Sönmez hat Zeit für mich. Die langgezogenen Ankunfts- und Abfahrtshallen sind leer, die Förderbänder für die Gepäckstücke stehen still, die Duty-free-Shops sind geschlossen. Einige Beamte unterhalten sich vor den Sicherheitsschranken, ein paar Menschen sitzen im Kaffeehaus.

Der Flughafen Ercan liegt knapp 20 Kilometer östlich der zypriotischen Hauptstadt Nikosia im türkischen Teil der Insel. Vor nicht einmal fünf Monaten wurde er nach einer umfassenden, von der Türkei finanzierten Renovierung wiedereröffnet, er entspricht allen derzeit gültigen internationalen Standards. Angeflogen wird er dennoch nur selten.

Denn das Embargo, das über den Norden der seit 1974 zweigeteilten Insel verhängt ist, schränkt auch Direktflüge ein. Die 1983 ausgerufene Türkische Republik Nordzypern wird nur von der Türkei anerkannt. An die 27.000 türkische Soldaten sind dort stationiert, türkisch-zypriotische Friedenstruppen werden sie genannt. Im griechisch-zypriotischen Süden heißen sie schlicht Besatzungstruppen. Alles Offizielle der türkischen Seite wird auf der griechischen Seite in Anführungszeichen gesetzt. Premier Mehmet Ali Talat ist der sogenannte Ministerpräsident, Treffen finden im sogenannten Präsidentenpalast statt, das Wort Grenze wird durch "crossing" ersetzt. Alles andere bedeutete doch die Anerkennung der Eigenständigkeit des Nordens.

Eine Chance auf die Wiedervereinigung Zyperns bot ein von UNO-Generalsekretär Kofi Annan forcierter Plan, über den die Bevölkerung beider Teile im April abstimmte. Er scheiterte am Nein der griechischen Zyprioten, die kurze Zeit später Bürger der Europäischen Union wurden. Im Norden findet das Regelwerk der EU keine Anwendung, obwohl die Mehrheit der türkischen Zyprioten für den Annan-Plan votierte.

Zwar hat die EU finanzielle Hilfe in Höhe von 259 Millionen Euro bis 2006 sowie Handelserleichterungen beschlossen. Doch die Modalitäten der Auszahlung sind noch unklar, und der Süden protestiert gegen die Maßnahmen.
------------------------------
▶ [AUFGABEN]
1. Welche Jahreszahlen kommen im Textauszug über Nordzypern vor? Zähle alle auf.
2. Wie weit ist der Flughafen Ercan laut dem Textauszug von Nikosia entfernt, und in welcher Richtung liegt er?
3. Schreibe den Textauszug über den Flughafen Ercan und Nordzypern ab seinem letzten Satz weiter.

▶ [AUSGANGSMATERIAL]
------------------------------
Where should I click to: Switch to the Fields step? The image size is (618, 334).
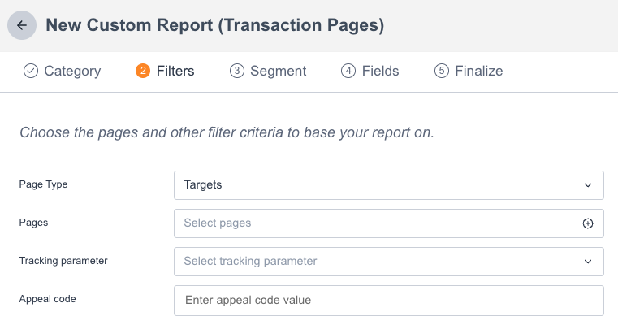coord(380,71)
------------------------------
▶ [ANTWORTEN JE AUFGABE]
1. 1974, 1983, 2006

2. Knapp 20 Kilometer östlich von Nikosia.

3.
Am Flughafen Ercan wird die Isolation Nordzyperns greifbar. "Wegen der griechischen Zyprioten sind wir nicht in der EU", beklagt sich Ahmet Sönmez. "Dabei wollen wir eine Lösung und ein Mitglied der Union sein." Daher seien auch die Direktflüge wichtig. Dass er dann mehr Arbeit haben würde? Er wolle doch arbeiten.

An die 350 Euro beträgt das Minimumgehalt im Norden; das Pro-Kopf-Einkommen im Süden ist fünf mal höher. Handel ist nur über die Türkei möglich, von der Nordzypern finanziell völlig abhängt. Von seinen touristischen Attributen kann der Inselteil kaum profitieren. An die 250.000 Urlauber und Urlauberinnen kommen jährlich hierher. Das ist nicht einmal ein Zehntel der Gäste im Süden.

"Das ist nicht wirklicher Tourismus, was wir hier machen", sagt denn auch der Hotelbesitzer Sabri Steve Abit. Er sitzt auf der Terrasse seiner Bungalowanlage in der Nähe der Hafenstadt Keryneia/Girne, sanft fällt der Hügel zum Meer ab.

Vor vielen Jahren ist Sabri Steve Abit nach England zum Studium gegangen, dann nach Deutschland. 30 Jahre lang hat er in Osnabrück gewohnt, hat in der NATO gedient, dann Reisebüros geleitet. 1989 begann er auf Zypern zu bauen, seit zwei Jahren lebt er ständig hier. Zwanzig kleine Familien verdienen an seiner Hotelanlage, fast alle seine Gäste kommen aus Großbritannien.

Auf den ersten Blick hat der Hotelier wenig Grund zur Klage. Den Einwand lässt er aber nicht gelten. "Weil es mir gut geht, bedeutet das nicht, dass ich Ungerechtigkeiten hinnehme", erklärt er. Und derer gebe es viele. Kein türkischer Zypriote darf seine Zitronen direkt nach Europa ausführen, weil er die "falschen" Papiere hat. Es gibt keine Direktflüge von Nordzypern. Ein Taxi aus dem Norden kann nicht in den Süden fahren, weil dieser es nicht zulässt.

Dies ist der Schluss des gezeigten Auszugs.